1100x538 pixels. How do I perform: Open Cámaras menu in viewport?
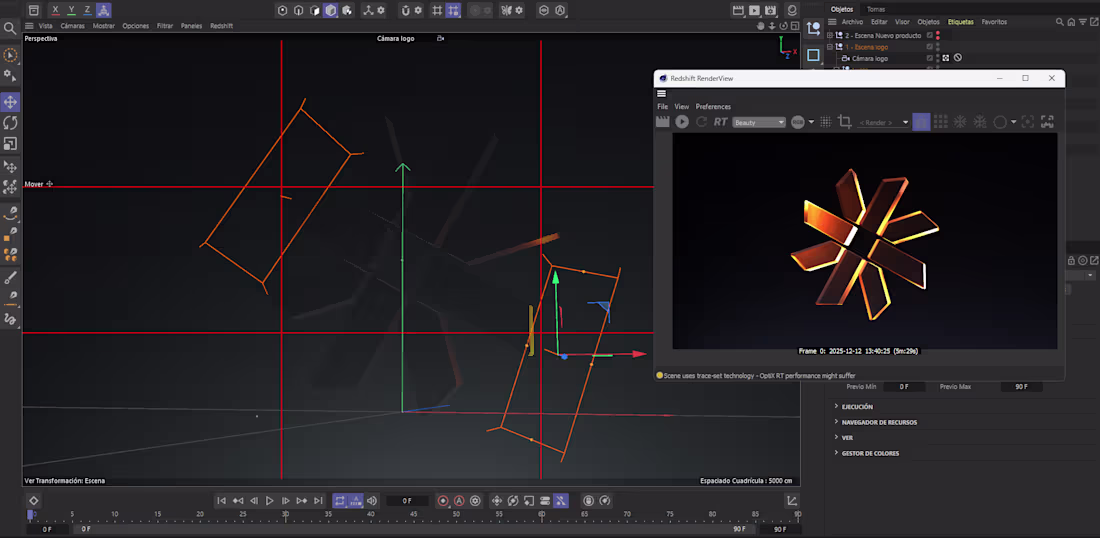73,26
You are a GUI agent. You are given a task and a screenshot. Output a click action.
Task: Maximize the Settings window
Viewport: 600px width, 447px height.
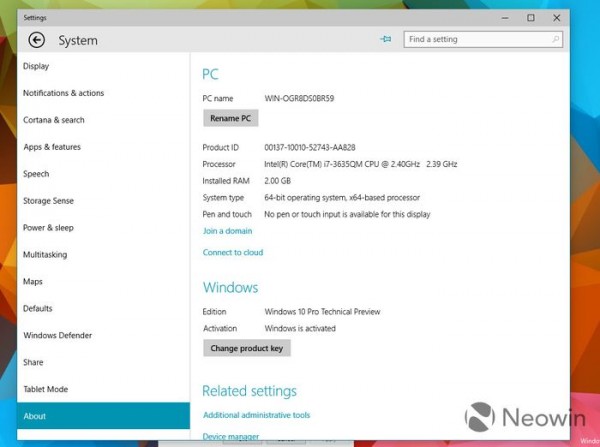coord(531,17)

== == ==

### ASSIGNMENT:
With the pictures omitted, print each line of the data above precisely as given.

### RESPONSE FOR THIS EXERCISE:
1100x538 pixels. How do I perform: Open Cámaras menu in viewport?
73,26
You are a GUI agent. You are given a task and a screenshot. Output a click action.
Task: Maximize the Settings window
Viewport: 600px width, 447px height.
coord(531,17)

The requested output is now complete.